Youth migration-A curse or a boon for the economy?

By – Rishab Tuladhar

Nepal has seen a rise in outmigration for the last 2 decades, where many of the country’s youths have gone to foreign countries to seek education or employment opportunities. In the last fiscal year, 628,503 people received labor permits, the second highest number on record. The figure does not include youths going for education and people migrating to India, where labor permits are not required. An estimate of  500,000 Nepali youths are said to have entered labor markets every year, out of which 400,000 youth seek foreign employment. According to the Ministry of Education, an estimated 20,000 students leave the country annually to pursue their education abroad, and the number has only increased with each passing year. The numbers dampened during the Covid-19, but after the pandemic subdued the foreign migration, once again, witnessed a surge. 

Analyzing the demand in foreign countries, the outflow of Nepalese is most likely to increase in the near future. Most people migrate to countries such as Qatar, Saudi Arabia, UAE, Oman, Kuwait, Bahrain, Jordan and Malaysia for employment opportunities. Post the pandemic, in an effort to recover their economy, these countries have outlined many projects which are likely to increase the demand of workers from our country. It was predicted that after the Fifa world cup 2022, the demand of workers will decrease, but many other projects such as Qatar Vision 2030 and the Asian Games in 2030 have been lined up which will need migrant workers. The Gulf countries are also planning to decrease their dependency on oil and shifting their focus towards developing sectors such as Tourism, manufacturing, and technology. 

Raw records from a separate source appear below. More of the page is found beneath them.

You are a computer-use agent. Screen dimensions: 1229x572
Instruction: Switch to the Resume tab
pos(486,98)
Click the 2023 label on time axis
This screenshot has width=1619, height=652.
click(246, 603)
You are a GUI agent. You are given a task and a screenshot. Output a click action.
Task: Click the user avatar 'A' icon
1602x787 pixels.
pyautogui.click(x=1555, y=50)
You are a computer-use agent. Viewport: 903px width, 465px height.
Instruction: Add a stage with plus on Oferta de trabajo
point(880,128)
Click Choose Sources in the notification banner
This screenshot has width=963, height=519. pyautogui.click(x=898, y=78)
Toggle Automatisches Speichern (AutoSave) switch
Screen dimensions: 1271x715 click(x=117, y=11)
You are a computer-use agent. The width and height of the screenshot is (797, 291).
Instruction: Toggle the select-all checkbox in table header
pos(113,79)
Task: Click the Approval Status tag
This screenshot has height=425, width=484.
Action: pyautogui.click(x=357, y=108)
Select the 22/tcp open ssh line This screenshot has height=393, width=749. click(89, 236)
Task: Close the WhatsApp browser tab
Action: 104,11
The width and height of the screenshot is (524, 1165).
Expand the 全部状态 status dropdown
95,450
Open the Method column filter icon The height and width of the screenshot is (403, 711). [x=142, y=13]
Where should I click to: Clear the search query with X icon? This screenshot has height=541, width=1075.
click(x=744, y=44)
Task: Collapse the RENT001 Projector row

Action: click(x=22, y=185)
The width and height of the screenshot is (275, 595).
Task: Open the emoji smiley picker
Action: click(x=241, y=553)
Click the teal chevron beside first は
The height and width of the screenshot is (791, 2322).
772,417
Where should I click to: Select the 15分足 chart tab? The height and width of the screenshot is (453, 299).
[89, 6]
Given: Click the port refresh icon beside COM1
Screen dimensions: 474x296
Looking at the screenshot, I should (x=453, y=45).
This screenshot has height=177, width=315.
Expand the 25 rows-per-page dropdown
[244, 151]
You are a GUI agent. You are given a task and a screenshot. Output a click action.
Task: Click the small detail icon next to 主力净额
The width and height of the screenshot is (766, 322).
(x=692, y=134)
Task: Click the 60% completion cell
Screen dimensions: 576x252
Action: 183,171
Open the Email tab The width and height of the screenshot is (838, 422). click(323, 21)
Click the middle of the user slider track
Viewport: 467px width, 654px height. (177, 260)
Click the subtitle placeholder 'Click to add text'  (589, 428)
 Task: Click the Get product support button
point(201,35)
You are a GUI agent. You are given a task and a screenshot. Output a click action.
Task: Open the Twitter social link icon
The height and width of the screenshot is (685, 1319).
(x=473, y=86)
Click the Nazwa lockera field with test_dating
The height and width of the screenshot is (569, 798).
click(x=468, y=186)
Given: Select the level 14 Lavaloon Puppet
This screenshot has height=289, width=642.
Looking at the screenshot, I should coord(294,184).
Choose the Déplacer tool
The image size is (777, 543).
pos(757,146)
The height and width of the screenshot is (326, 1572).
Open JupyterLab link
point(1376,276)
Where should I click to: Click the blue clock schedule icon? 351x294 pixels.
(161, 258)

Migration has both positive and negative impacts on a country like Nepal.  Some of the positive impacts for Nepal achieved through access to greater educational and employment opportunities are: the improvement in literacy and educational status, changes in the beliefs of people, change in social status of people, politically emigrated people seem to be more aware, and access to opportunities for marginalized and low skilled manpower to climb up the development ladder through foreign employment. Remittances from Nepali workers abroad have continued to defy expectations. They have risen to Rs 729.02 billion, a 16.5% increase from the same period last year, according to a nine-month update report by the Nepal Rastra Bank (NRB). About 30 percent of Nepal’s GDP comes in the form of remittance money and it has, to a great extent, assisted in reducing the country’s poverty rate. Given the current situation of Nepal – depleting foreign reserves and problems associated with increase in currency value of dollar – remittance can indeed provide some respite to the country’s economy.

However, since remittance is an unsustainable means of development, over-dependence on this can be harmful to our economy. Remittance inflows may increase the reservation wage and reduce labor supply in the country. Reduction in labor and workforce can pose a significant challenge in the long run as with highly skilled manpower migrating to foreign land for better economic opportunities, the development of Nepal will be sluggish. Nepal will be short of individuals who would otherwise have contributed to the economy through enterprising, innovation, or other medium. This not only affects the productive capacity of the nation but also diminishes the potential of greater employment opportunities in Nepal, translating to Nepal remaining underdeveloped.

While remittance is beneficial to our economy today, to prevent adverse consequences in the future, it is important to shift the country’s dependence from remittance to other sectors. Nepal should also aim towards shifting the remittance income to productive sectors of the economy. For the same, the government should  introduce policies that enable individuals to access greater economic and employment opportunities to earn a decent livelihood. Improving ease of doing business, bringing in investment, and foreign trade are some areas to start with.